[Dataset entries]
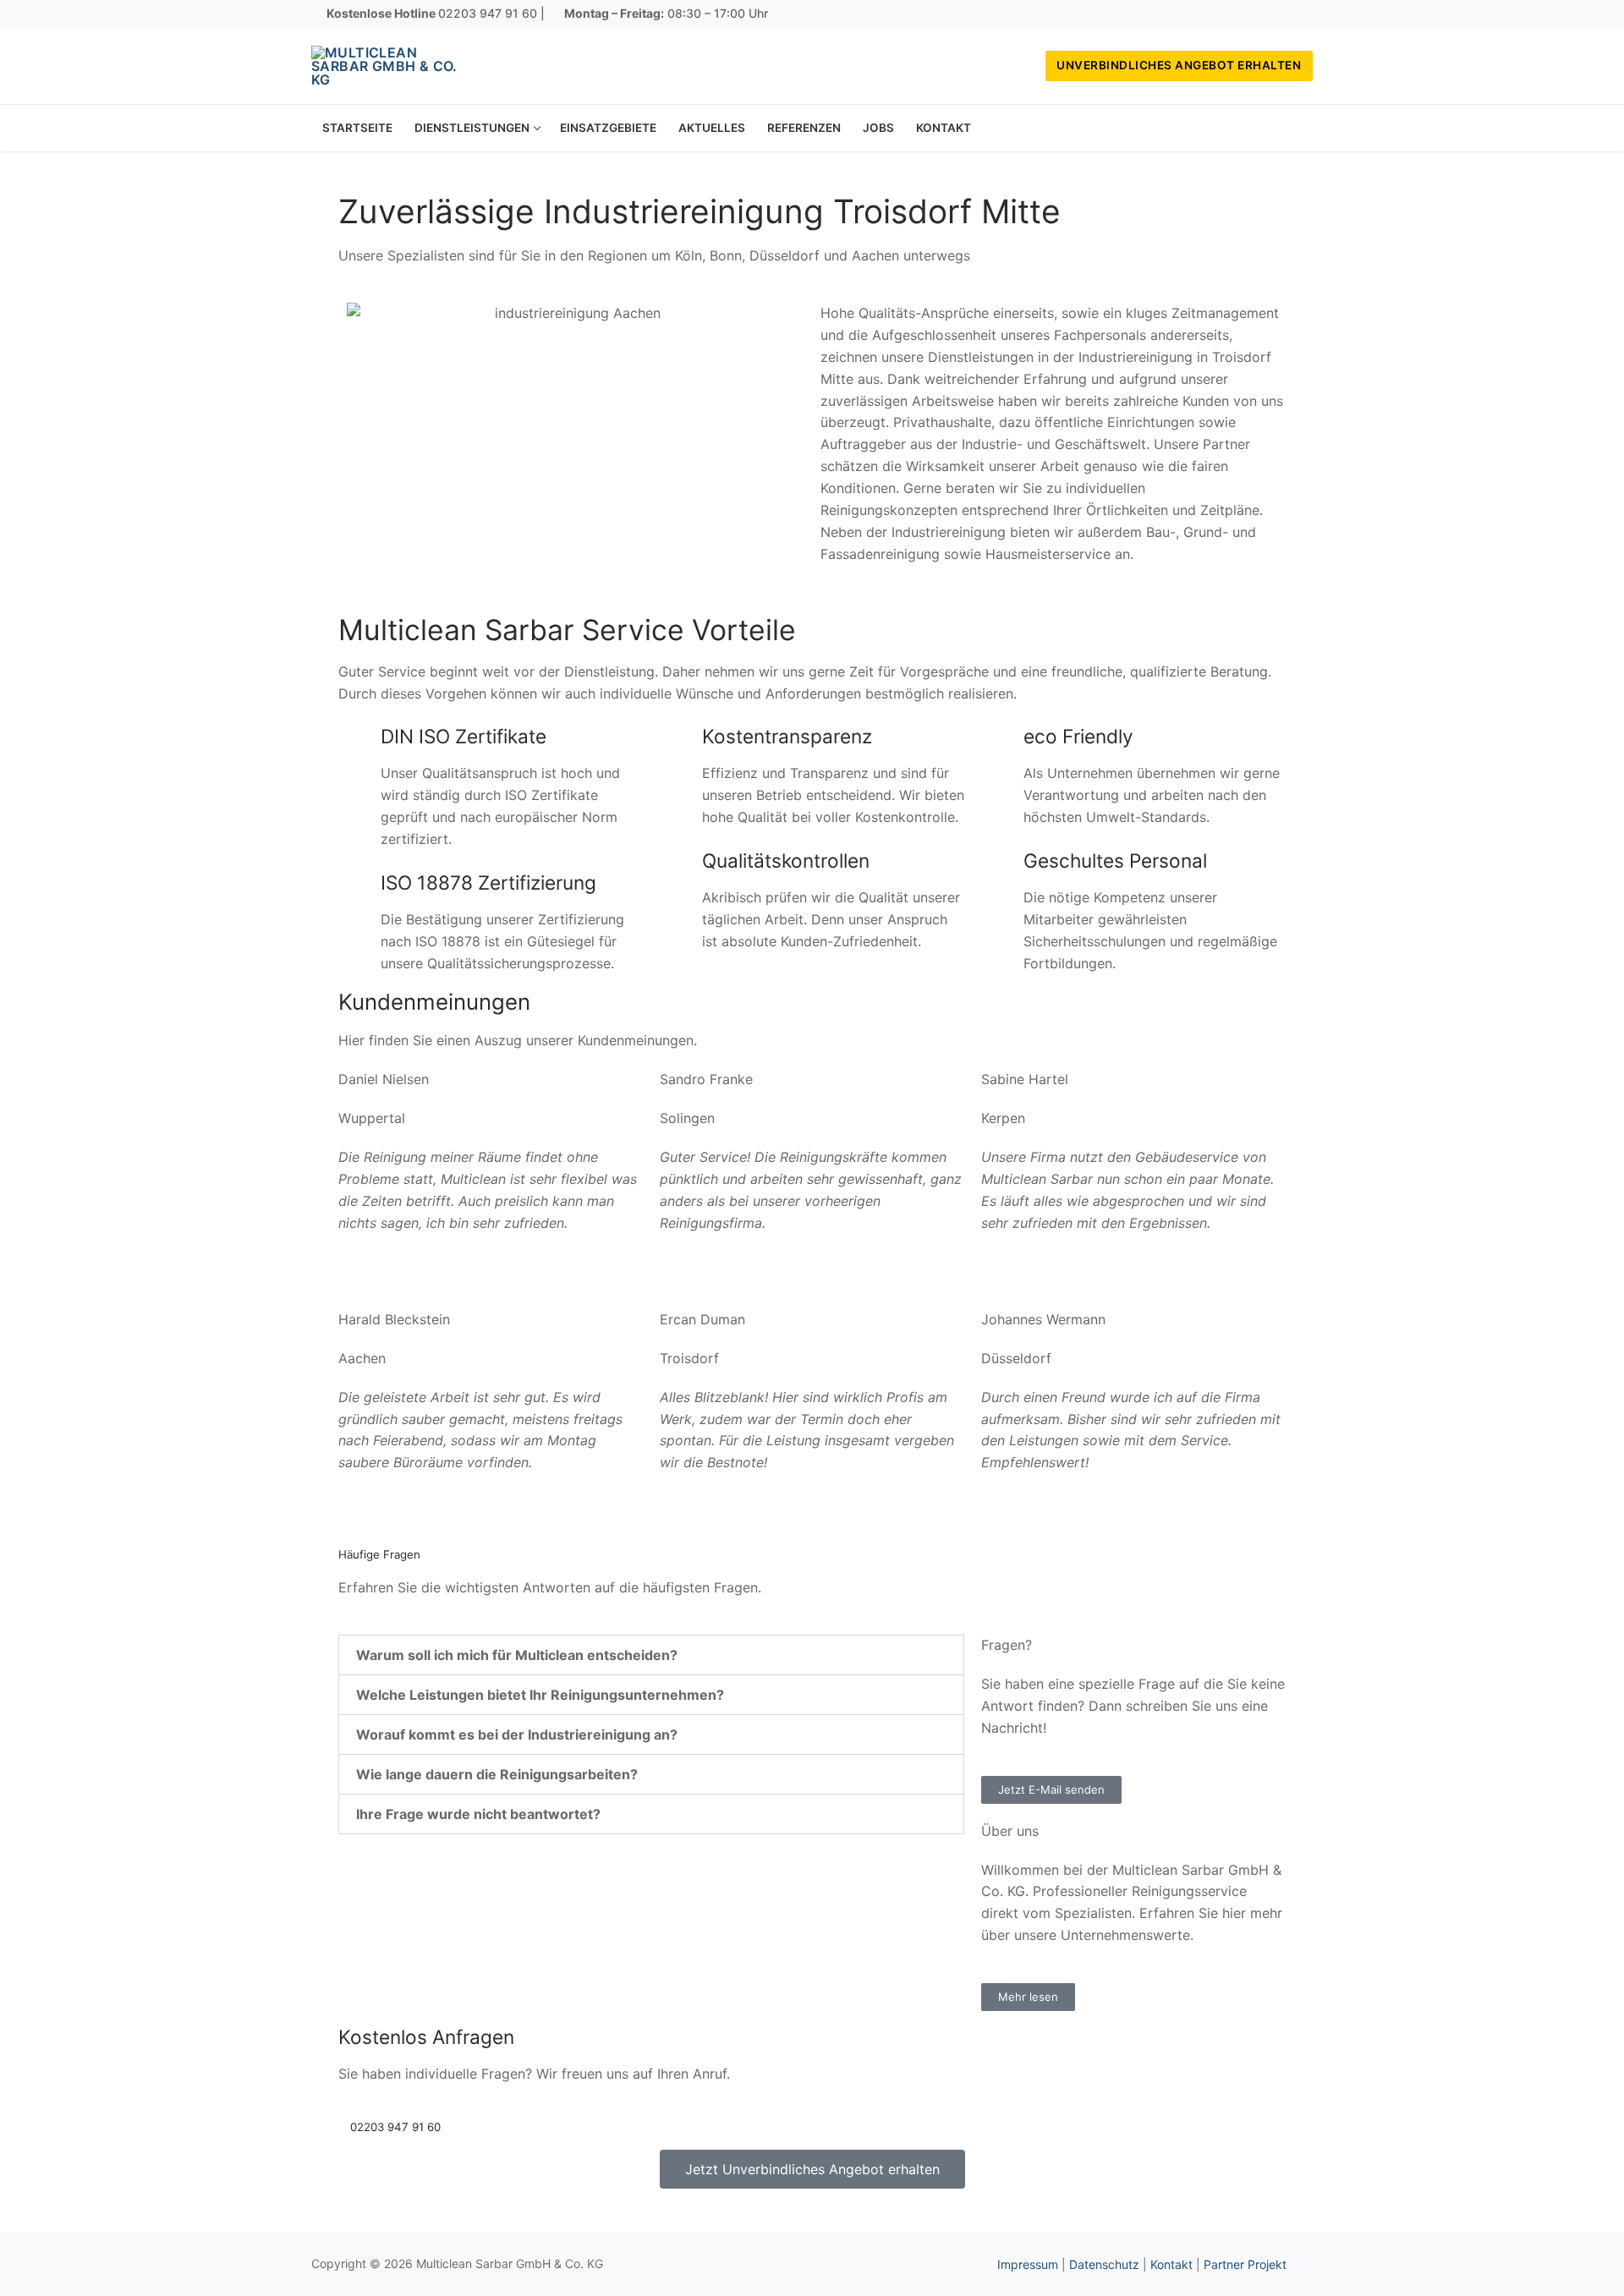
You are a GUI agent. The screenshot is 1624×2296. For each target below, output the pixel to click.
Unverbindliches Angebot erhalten (1178, 65)
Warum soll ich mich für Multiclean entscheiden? (517, 1655)
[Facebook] (1250, 14)
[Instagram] (1275, 14)
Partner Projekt (1245, 2264)
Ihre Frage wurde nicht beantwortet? (478, 1814)
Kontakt (1171, 2264)
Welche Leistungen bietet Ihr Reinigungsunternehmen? (540, 1694)
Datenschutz (1104, 2264)
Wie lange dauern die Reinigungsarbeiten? (497, 1774)
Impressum (1027, 2264)
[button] (651, 1655)
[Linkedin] (1300, 14)
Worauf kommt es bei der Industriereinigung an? (517, 1734)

— Task to complete —
Print all of the records shown above exactly, leaving out each picture.

— Response area —
You are a GUI agent. The screenshot is 1624×2296. For each target below, output the pixel to click.
Unverbindliches Angebot erhalten (1178, 65)
Warum soll ich mich für Multiclean entscheiden? (517, 1655)
[Facebook] (1250, 14)
[Instagram] (1275, 14)
Partner Projekt (1245, 2264)
Ihre Frage wurde nicht beantwortet? (478, 1814)
Kontakt (1171, 2264)
Welche Leistungen bietet Ihr Reinigungsunternehmen? (540, 1694)
Datenschutz (1104, 2264)
Wie lange dauern die Reinigungsarbeiten? (497, 1774)
Impressum (1027, 2264)
[button] (651, 1655)
[Linkedin] (1300, 14)
Worauf kommt es bei der Industriereinigung an? (517, 1734)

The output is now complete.